Against the tide

THACHOM POYIL RAJEEVANhopes Yeti will be able to accommodate writers who are different and poets who are not welcome in mainstream publishing. Excerpts from an e-mail interview.

(Published in The Hindu Literary Review on October 6, 2002.)

Can you give us the background on Yeti?

IT all began two years back with some of my friends working in West Asia and the United States asking me to associate with them in launching a new Malayalam publishing house. I thought there’s no meaning in setting up yet another label in Malayalam publishing, because there is at least one publisher in each township in Kerala. But, so far there hasn’t been any worthwhile initiative in English publishing.
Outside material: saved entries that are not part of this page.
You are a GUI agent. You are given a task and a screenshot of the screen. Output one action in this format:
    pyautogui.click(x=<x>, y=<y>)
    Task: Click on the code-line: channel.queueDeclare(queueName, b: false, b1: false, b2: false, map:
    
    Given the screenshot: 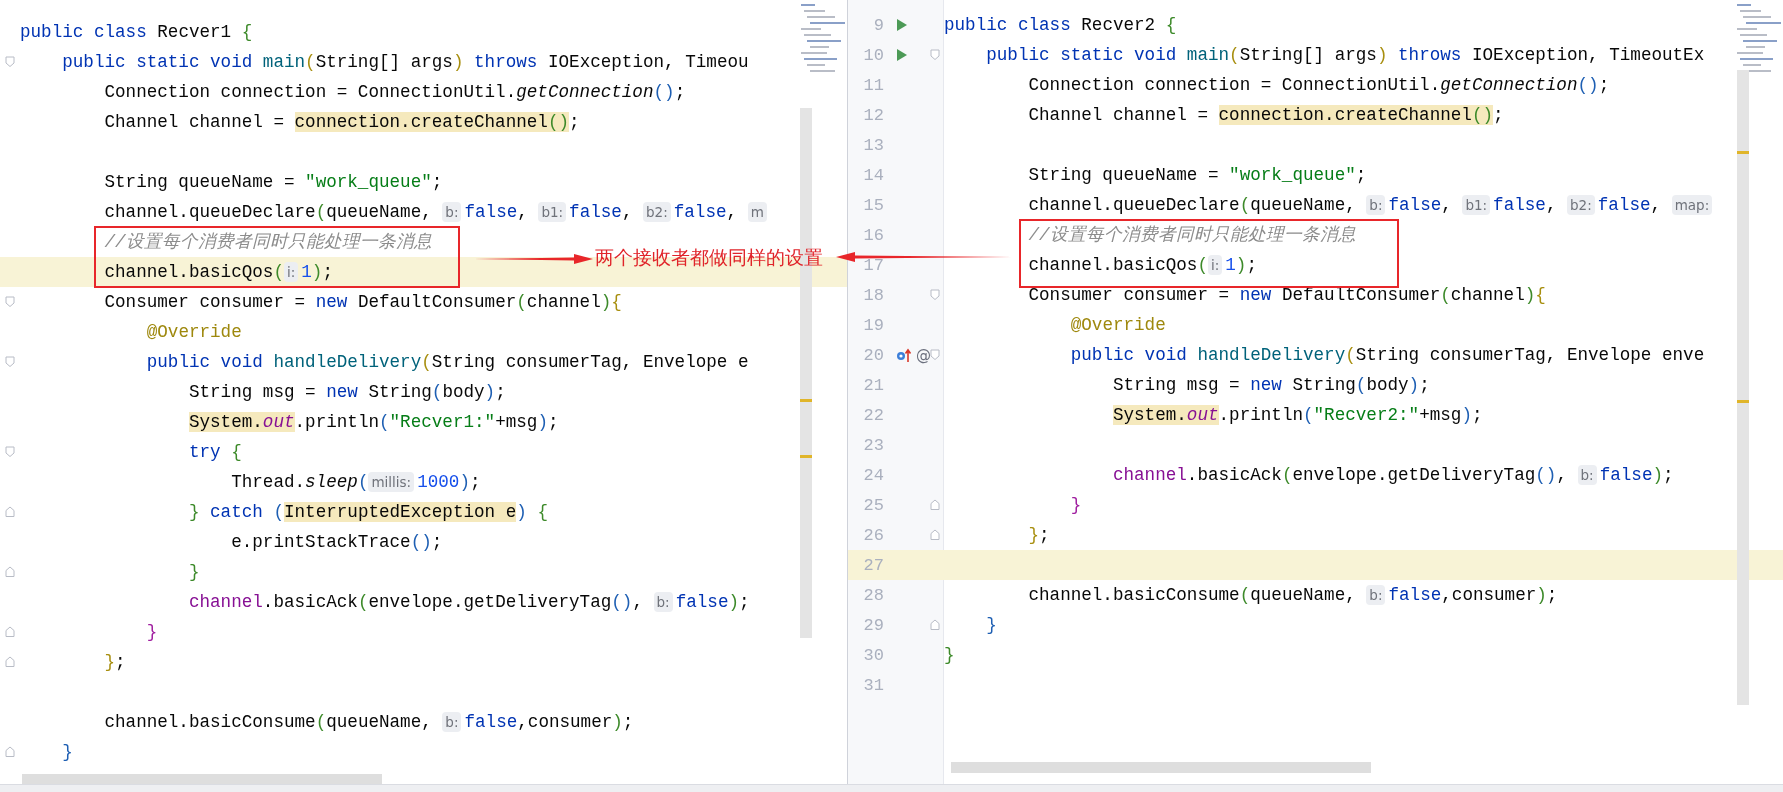 What is the action you would take?
    pyautogui.click(x=1330, y=205)
    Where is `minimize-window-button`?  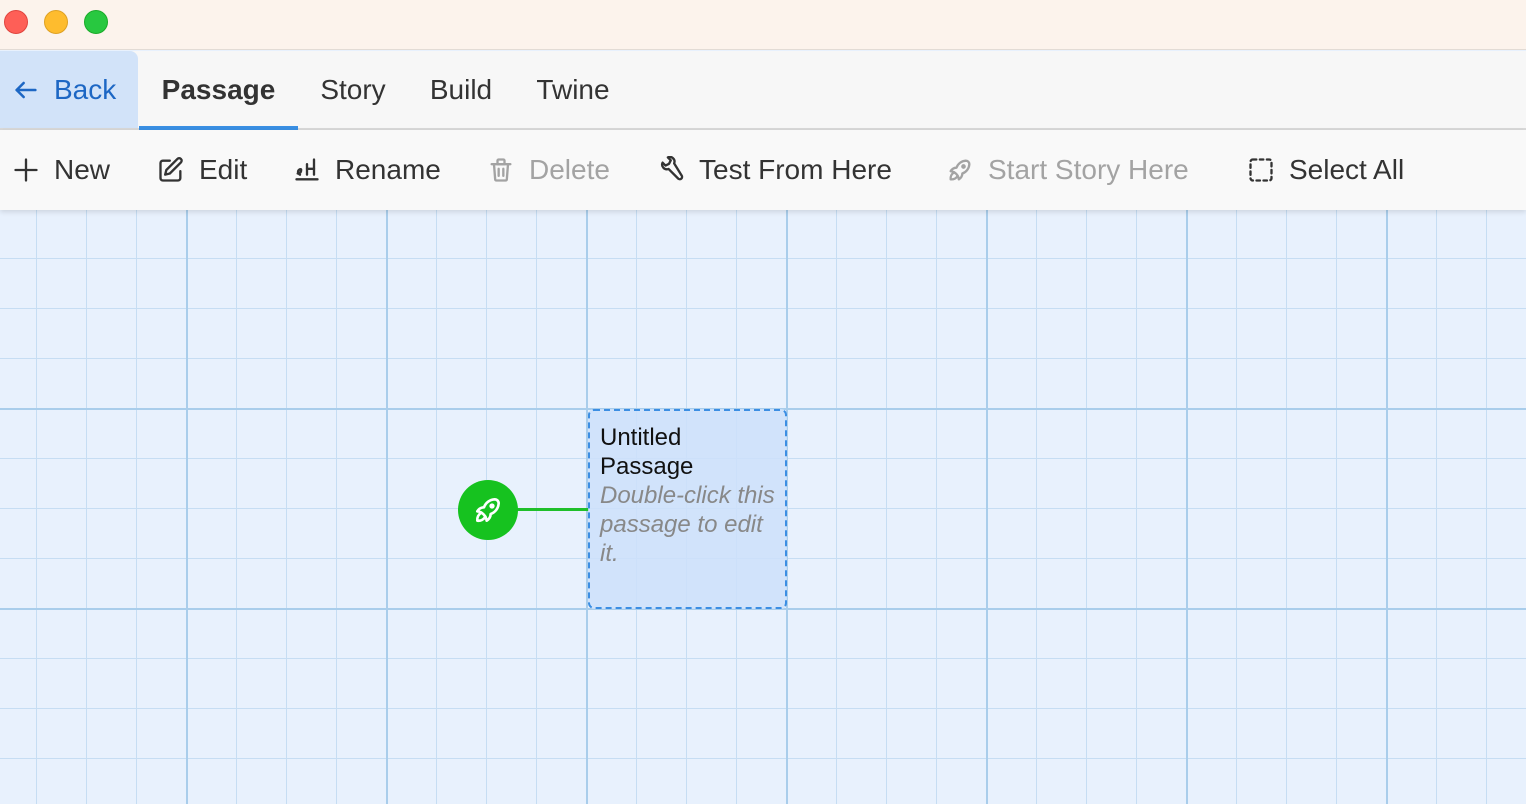 minimize-window-button is located at coordinates (56, 22).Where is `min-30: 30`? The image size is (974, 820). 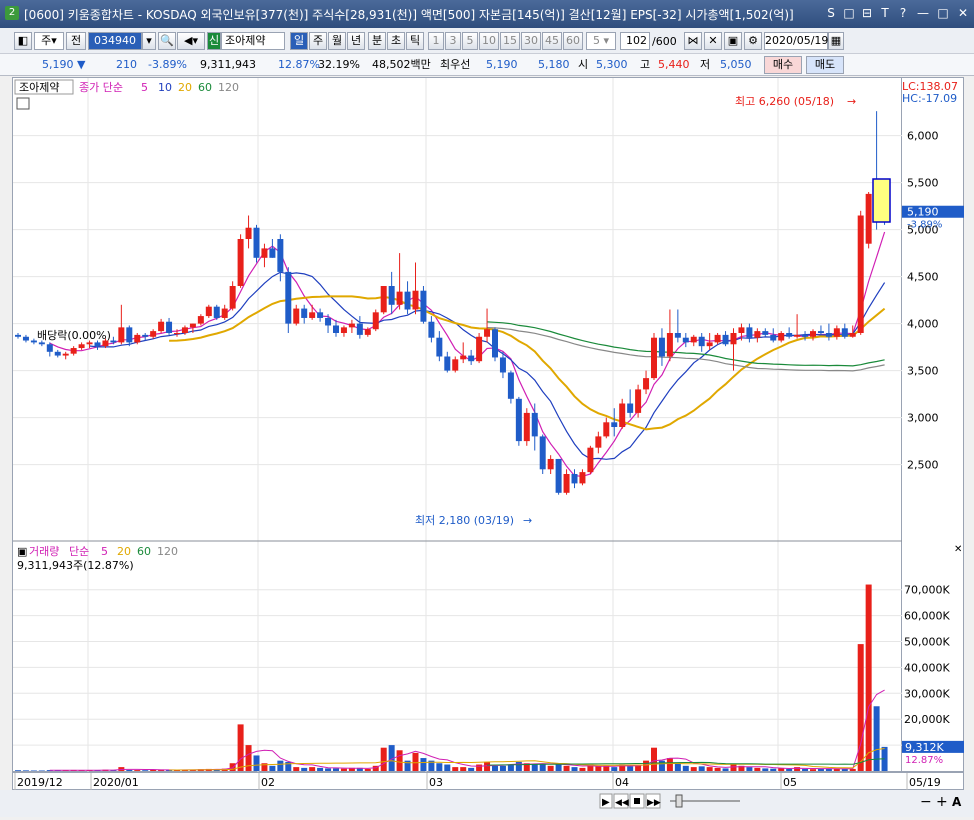
min-30: 30 is located at coordinates (531, 41).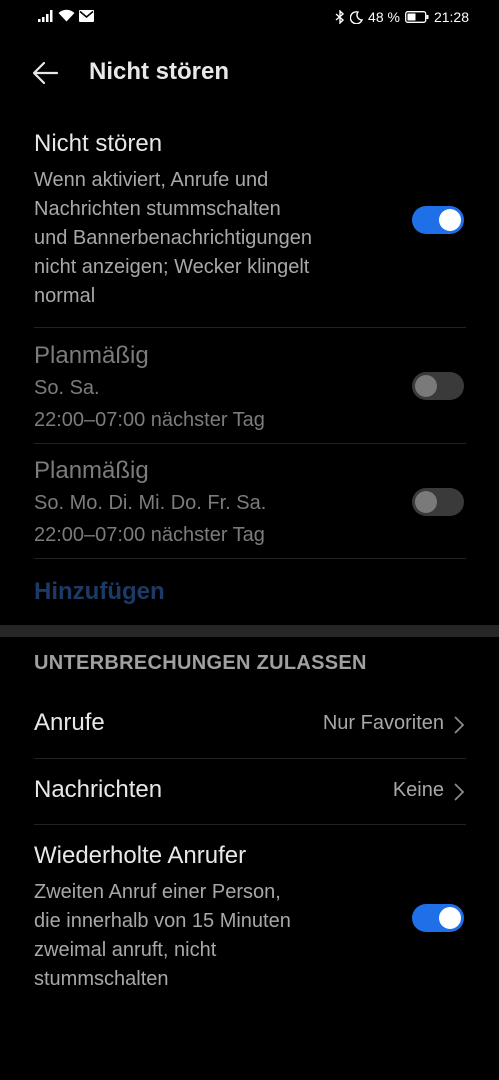 Image resolution: width=499 pixels, height=1080 pixels. Describe the element at coordinates (126, 950) in the screenshot. I see `repeat-description-line: zweimal anruft, nicht` at that location.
The English publishing industry gives scant regard to translations from the
“regional languages”. Another consideration was the big publishers’ functionally innate disinclination to take “risks” with new writers who don’t conform to existing “success formulae”. I was also desperately in search of a publisher for a translation of my own poems into English. Some said they had taken a policy decision not to publish more than one poetry book a year. “It is already fixed up till 2004.” Some said they don’t publish poetry at all.

Isn’t shameful that a country like India, with one of the world’s oldest poetic traditions, hasn’t got a single publisher for poetry? It seems like there’s an undeclared “ban” on poetry. These experiences made me think of starting a new publishing house with a view to giving prominence to poetry, translations and new writings. And I convinced my friends of its importance.

Why Yeti? It is a beautiful construct of human imagination. The concept bears a symbolic relationship with culture and literature. The man/woman in a writer/artist is easily identifiable. But, the writer/artist in a man/woman always escapes our logical comprehension, leaving a work of art as his/her footprint on the vast expanse of time and space. A work of art or a book is a footprint the yeti-like writer stamps on culture as the evidence of his being at a particular point of time and space. It suggests the mythical dimension inherent in all genuine expressions of human culture and literature.

Are you open when it comes to subjects published?

Initially, Yeti’s main focus will be on creative writing, both English and translations from the Indian languages. Anything that is creative with a bearing on our life circumstances is acceptable. We don’t have any genre, author or nationality discrimination. But we’re determined not to publish purely academic work or pulp.

Do you have a panel of experts that evaluates manuscripts?

We have a panel of writers, editors and scholars such as Alan Alfred Walker, Anita Nair, Noah Hoffenberg, K. Satchidanadan, Prema Jayakumar, K.M. Sheriff, Richard Laskowski, C.S. Venkiteswaran and Alan Finlay to advise us on the manuscripts. Now, Dom Moraes, Suresh Kohli and Anna Sujatha Mathai have offered their support.

Most big publishing houses in India and abroad are shunning poetry. What does it say for values in the publishing industry today?

Publishing poetry may not be as lucrative as publishing fiction or biographies. The situation was not very different in Malayalam till recently. But new poets turned the tide through small publishing. Since 1980, it has been the small publishers who bring out almost all the new poets’ first collection in Malayalam. As some of them became economically successful, the big houses have begun to show some interest in poetry.

Publishing, I think, is unlike other businesses, for it has a cultural dimension too. Poetry may not sell in millions, but, properly published — this we can say from our experience — it won’t bring you a loss either. I don’t say that big publishers should indiscriminately publish poetry. But, to shun a genre absolutely for profit motive is a cultural crime.

Does being located in a city like Kozhikode have any disadvantages? Or does it make you more aware of authors and issues that are not seen by mainstream publishers?

We don’t feel any inconvenience in functioning from a town like Kozhikode. Rather, locating ourselves in a lesser-known place on the Indian English publishing map helps us widen our reach in terms of authors and readers and interact with people for whom a book is not a showcase curio.

A personal question. Do you think that poetry is still valid as a form of personal expression? Many poets I know have switched to theory…

Theory will never be a substitute for poetry, for the former is essentially an intellectual activity and the other stems from life’s entirety. But I feel that theoretical innovations always help poets comprehend the changing realities without losing their elemental complexities and also refine and make exact their language and expression to resonate with them. But it’s in poetry that words manifest their historical associations and shades of meaning and experience. Poetry has a role and function which cannot be fulfilled by theory.

Have you been able to keep to your schedule of a book a month?

Yes. We published three books in June. And will publish three more next month, which include, The Trial Of the Mahatma, Prema Jayakumar’s translation of Madampu Kunhukuttan’s Malayalam novel and Marginalised Voices, a collection of Malayalam women short stories, translated and edited by K.M. Sheriff. We’ve also scheduled South Indian Women Poetry and the  Modern Arab Women Stories for March 2003.